In the entries that follow, the first line to write out is the one containing "Hyundai (295, 1696)", and the last is the one containing "Maxus (87, 1869)". Reproduce that stretch exactly, with nothing before or after it.

(Stored data entries)
____________________
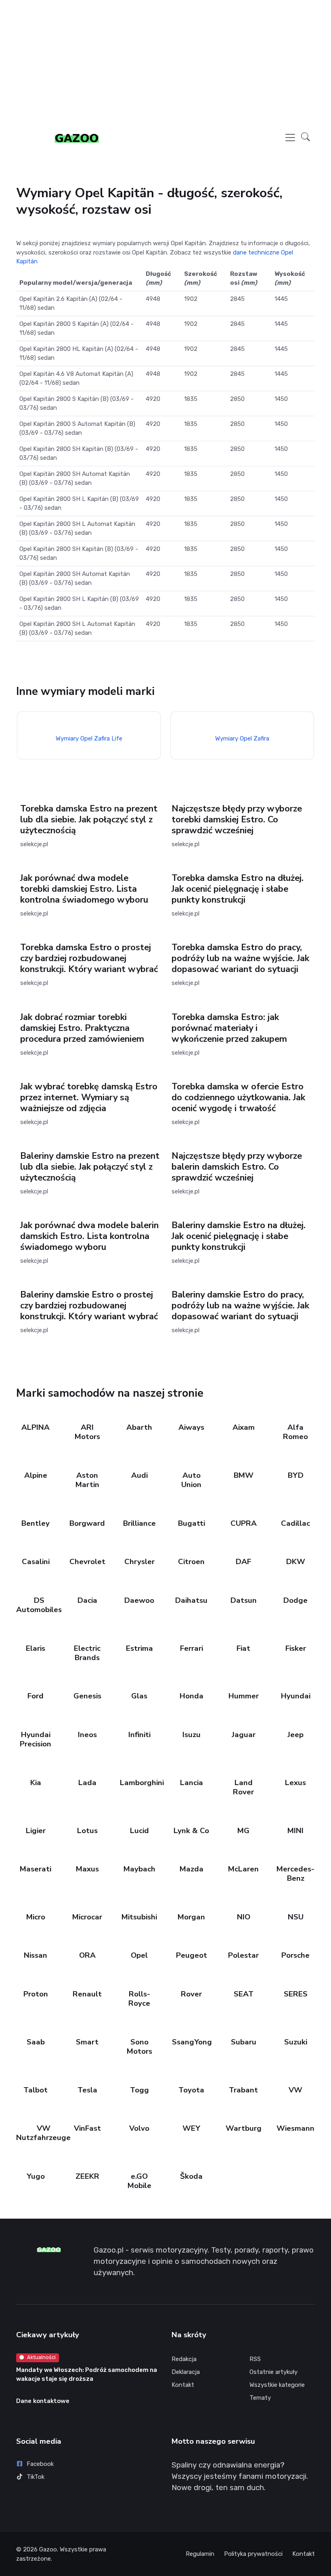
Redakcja (184, 2359)
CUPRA (243, 1523)
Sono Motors (139, 2047)
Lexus (295, 1782)
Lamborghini (142, 1782)
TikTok (35, 2476)
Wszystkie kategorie (277, 2384)
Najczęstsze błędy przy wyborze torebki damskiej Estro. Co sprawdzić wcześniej (237, 819)
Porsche (295, 1955)
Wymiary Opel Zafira (242, 738)
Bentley (35, 1523)
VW (295, 2090)
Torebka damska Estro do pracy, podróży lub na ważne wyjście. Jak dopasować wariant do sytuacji (240, 958)
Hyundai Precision (35, 1739)
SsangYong (192, 2042)
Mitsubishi (139, 1917)
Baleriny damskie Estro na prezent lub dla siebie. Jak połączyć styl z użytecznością (89, 1167)
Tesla (87, 2090)
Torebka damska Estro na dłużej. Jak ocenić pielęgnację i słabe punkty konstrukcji (238, 889)
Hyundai (295, 1696)
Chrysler (139, 1561)
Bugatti (191, 1523)
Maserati (35, 1869)
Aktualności (41, 2357)
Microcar (88, 1917)
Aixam (244, 1427)
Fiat (243, 1648)
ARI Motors (87, 1432)
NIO (243, 1917)
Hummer (243, 1696)
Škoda (191, 2176)
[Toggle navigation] (290, 137)
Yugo (35, 2176)
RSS (255, 2359)
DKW (295, 1561)
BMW (243, 1475)
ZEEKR (87, 2176)
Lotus (87, 1830)
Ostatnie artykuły (273, 2372)
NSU (295, 1917)
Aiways (191, 1427)
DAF (243, 1561)
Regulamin (200, 2553)
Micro (35, 1917)
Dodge (295, 1600)
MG (243, 1830)
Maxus (87, 1869)
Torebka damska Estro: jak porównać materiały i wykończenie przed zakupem (229, 1028)
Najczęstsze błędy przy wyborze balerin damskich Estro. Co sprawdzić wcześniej (237, 1167)
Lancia (191, 1782)
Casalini (35, 1561)
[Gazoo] (76, 137)
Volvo (140, 2128)
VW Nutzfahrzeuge (43, 2133)
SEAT (243, 1994)
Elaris (35, 1648)
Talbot (35, 2090)
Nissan (35, 1955)
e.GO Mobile (139, 2181)
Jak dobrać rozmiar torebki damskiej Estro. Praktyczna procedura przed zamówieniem (82, 1028)
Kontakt (183, 2384)
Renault (87, 1994)
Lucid (139, 1830)
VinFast (87, 2128)
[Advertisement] (165, 62)
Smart (87, 2042)
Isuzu (191, 1734)
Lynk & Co (191, 1830)
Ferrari (191, 1648)
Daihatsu (191, 1600)
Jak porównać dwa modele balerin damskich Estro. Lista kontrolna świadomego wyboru (89, 1236)
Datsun (243, 1600)
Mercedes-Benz (295, 1874)
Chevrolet (87, 1561)
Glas (140, 1696)
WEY (191, 2128)
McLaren (243, 1869)
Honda (191, 1696)
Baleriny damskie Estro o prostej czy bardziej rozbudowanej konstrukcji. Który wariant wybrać (89, 1305)
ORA (87, 1955)
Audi (139, 1475)
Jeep (295, 1734)
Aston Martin (87, 1480)
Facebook (40, 2464)
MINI (295, 1830)
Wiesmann (295, 2128)
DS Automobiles (39, 1605)
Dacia (87, 1600)
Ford (35, 1696)
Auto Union (191, 1480)
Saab (35, 2042)
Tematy (260, 2397)
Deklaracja (186, 2372)
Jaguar (244, 1734)
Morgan (191, 1917)
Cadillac (295, 1523)
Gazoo (48, 2549)
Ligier (35, 1830)
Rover (191, 1994)
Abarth (140, 1427)
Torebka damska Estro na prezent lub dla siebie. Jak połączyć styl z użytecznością (88, 819)
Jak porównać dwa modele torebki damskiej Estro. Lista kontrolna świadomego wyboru (84, 889)
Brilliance (139, 1523)
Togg (139, 2090)
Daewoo (140, 1600)
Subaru (243, 2042)
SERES (295, 1994)
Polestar (243, 1955)
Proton (35, 1994)
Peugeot (191, 1955)
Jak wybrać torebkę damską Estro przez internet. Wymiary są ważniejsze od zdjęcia (88, 1097)
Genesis (87, 1696)
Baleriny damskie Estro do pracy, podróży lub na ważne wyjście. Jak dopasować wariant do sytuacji (240, 1305)
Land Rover (243, 1787)
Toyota (191, 2090)
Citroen (191, 1561)
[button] (305, 137)
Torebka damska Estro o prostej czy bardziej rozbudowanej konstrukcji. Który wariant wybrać (89, 958)
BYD (295, 1475)
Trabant (243, 2090)
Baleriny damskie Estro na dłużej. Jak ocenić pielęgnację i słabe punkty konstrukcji (239, 1236)
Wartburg (244, 2128)
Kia (35, 1782)
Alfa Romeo (295, 1432)
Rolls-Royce (140, 1999)
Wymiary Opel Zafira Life (88, 738)
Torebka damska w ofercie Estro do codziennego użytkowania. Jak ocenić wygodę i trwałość (238, 1097)
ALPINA (35, 1427)
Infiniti (139, 1734)
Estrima (139, 1648)
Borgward (87, 1523)
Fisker (295, 1648)
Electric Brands (87, 1653)
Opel (139, 1955)
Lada (87, 1782)
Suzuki (295, 2042)
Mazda (191, 1869)
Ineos (87, 1734)
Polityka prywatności (253, 2553)
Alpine (35, 1475)
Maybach (139, 1869)
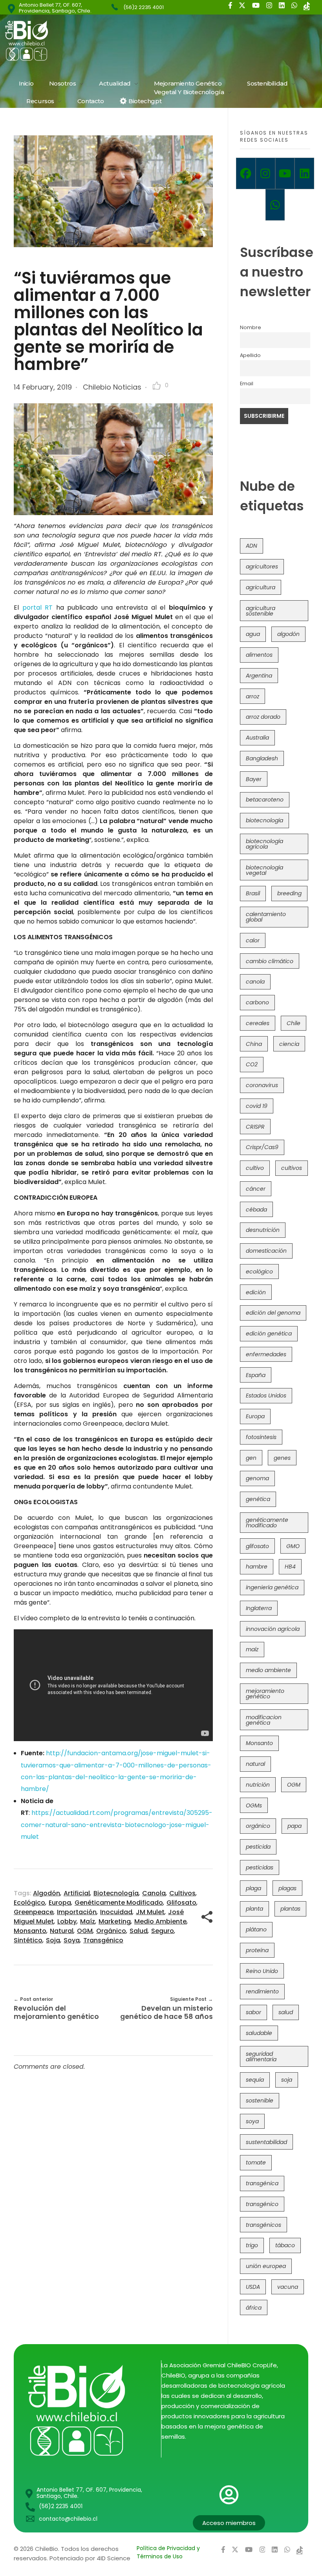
____________________
*Solution to this exercise*:
Hyundai (295, 1696)
Chrysler (139, 1561)
Bugatti (191, 1523)
Maserati (35, 1869)
Aktualności (41, 2357)
Microcar (88, 1917)
Aixam (244, 1427)
Fiat (243, 1648)
ARI Motors (87, 1432)
NIO (243, 1917)
Hummer (243, 1696)
Škoda (191, 2176)
[Toggle navigation] (290, 137)
Yugo (35, 2176)
RSS (255, 2359)
DKW (295, 1561)
BMW (243, 1475)
ZEEKR (87, 2176)
Lotus (87, 1830)
Ostatnie artykuły (273, 2372)
NSU (295, 1917)
Aiways (191, 1427)
DAF (243, 1561)
Regulamin (200, 2553)
Micro (35, 1917)
Dodge (295, 1600)
MG (243, 1830)
Maxus (87, 1869)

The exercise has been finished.